EXERCISE PROMPT:
Write out every record below exactly, leaving the pictures out.
━━━ DATA FOR ANALYSIS ━━━
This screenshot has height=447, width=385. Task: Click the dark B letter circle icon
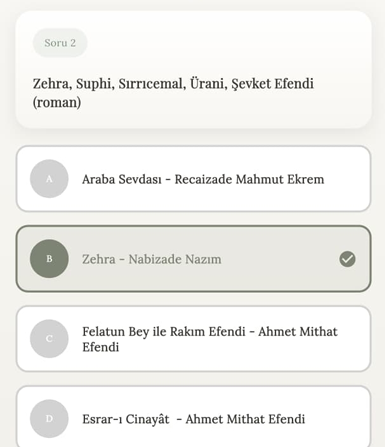tap(49, 259)
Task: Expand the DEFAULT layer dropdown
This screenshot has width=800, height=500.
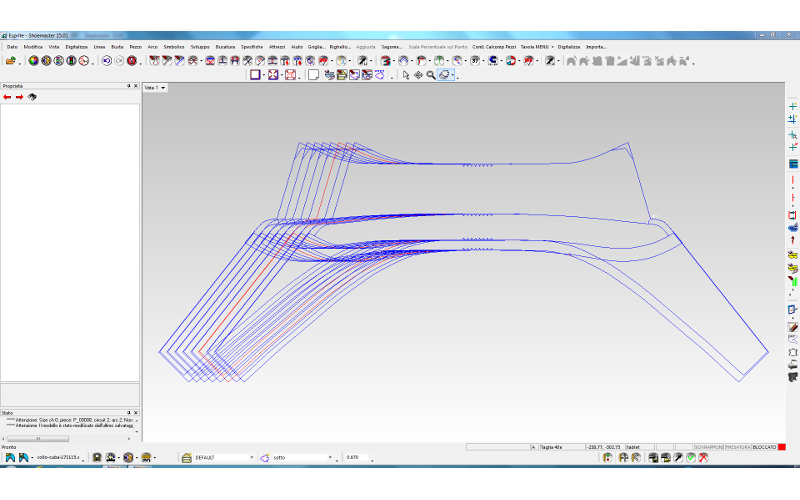Action: point(251,457)
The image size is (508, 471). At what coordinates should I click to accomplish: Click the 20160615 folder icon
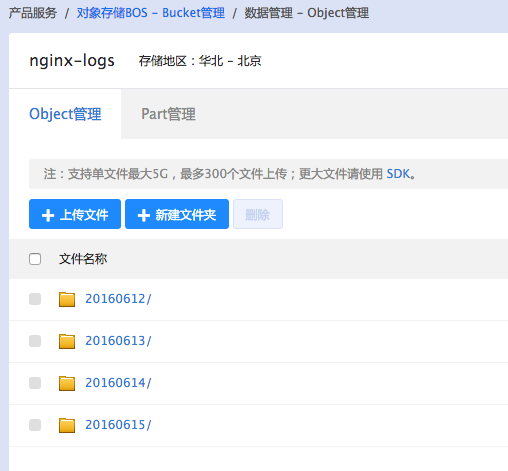67,425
━━━
RESULT:
This screenshot has height=447, width=385. Task: Click the dark B letter circle icon
tap(49, 259)
Task: Expand the DEFAULT layer dropdown
This screenshot has width=800, height=500.
Action: point(251,457)
The image size is (508, 471). At what coordinates should I click to accomplish: Click the 20160615 folder icon
67,425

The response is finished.